• Problem details:
Could you return each line of the material that has "screenshot" in it?

• Data for the task:
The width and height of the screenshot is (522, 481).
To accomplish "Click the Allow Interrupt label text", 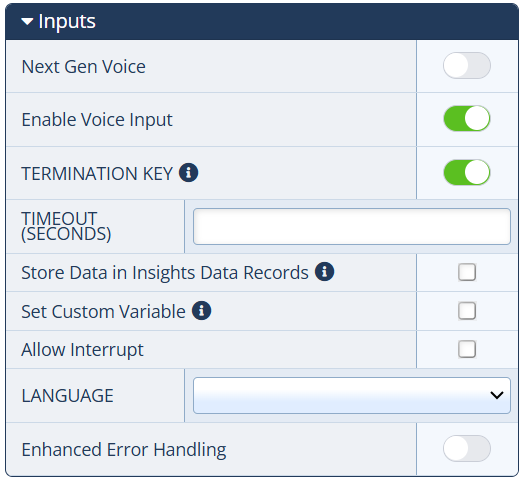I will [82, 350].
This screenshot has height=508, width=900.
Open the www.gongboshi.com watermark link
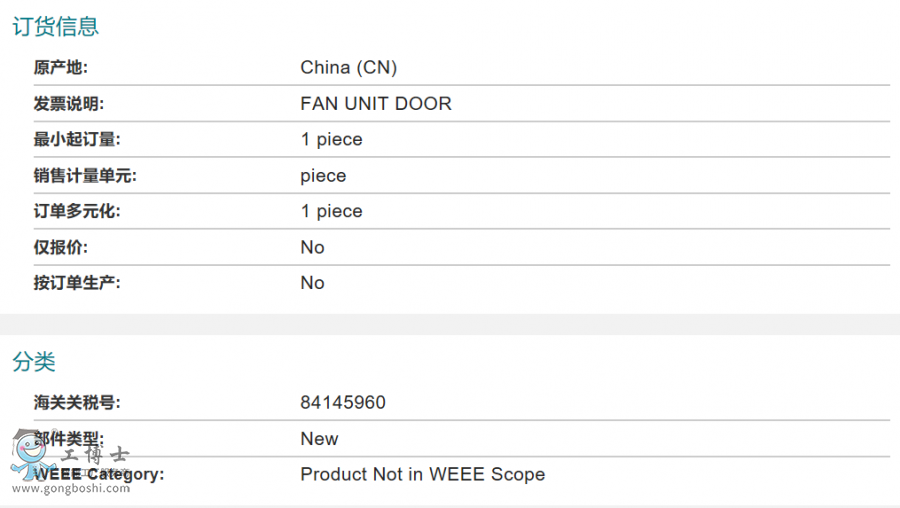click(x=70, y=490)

...

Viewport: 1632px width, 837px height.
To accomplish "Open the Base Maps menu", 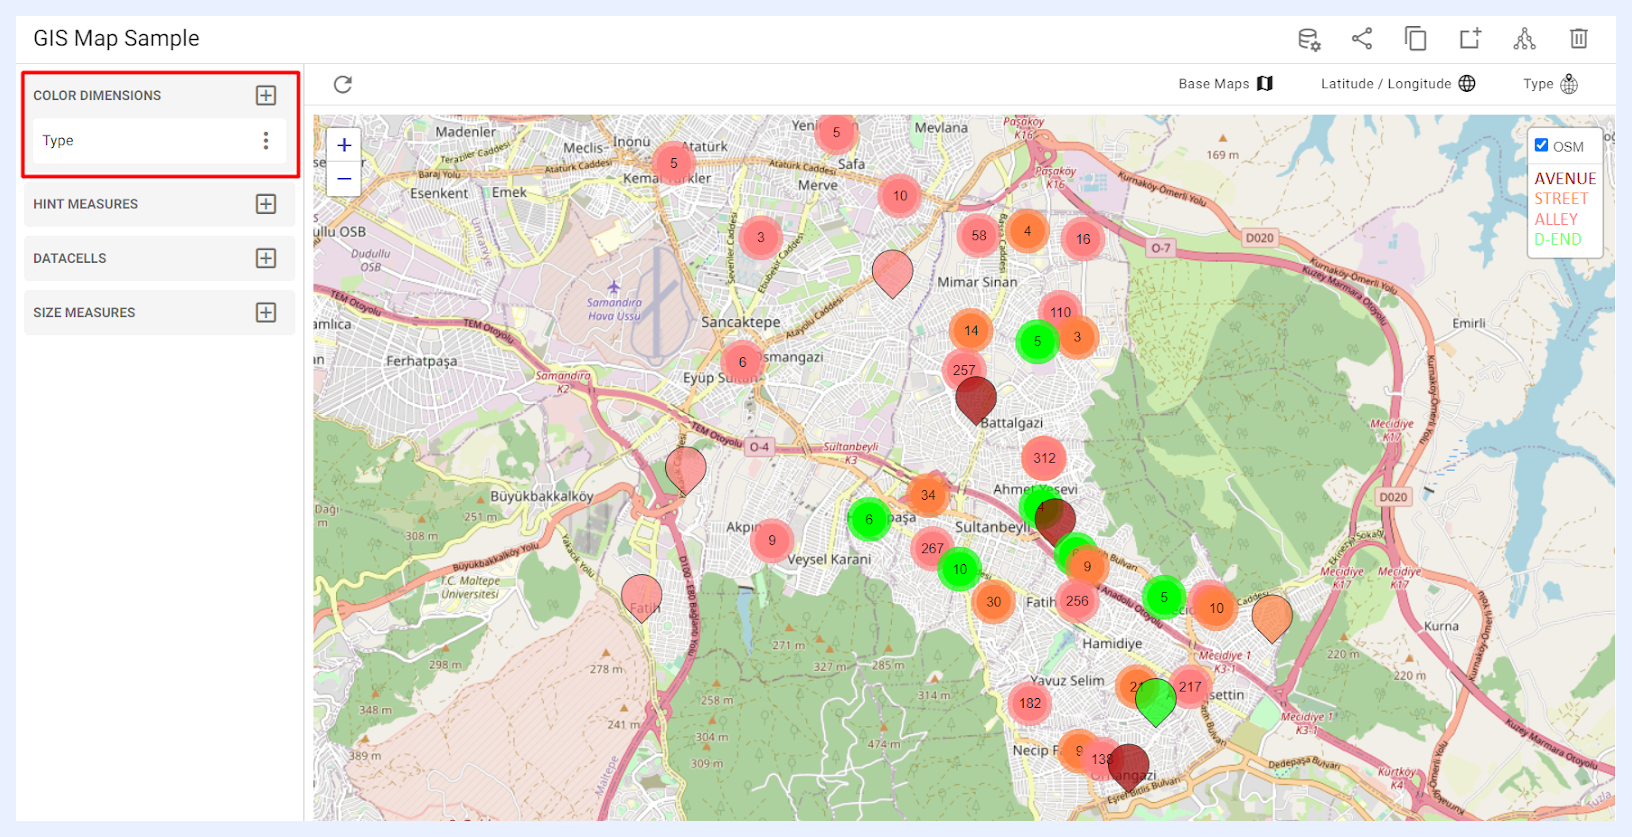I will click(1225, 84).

• Exercise output:
The width and height of the screenshot is (522, 481).
This screenshot has height=508, width=900.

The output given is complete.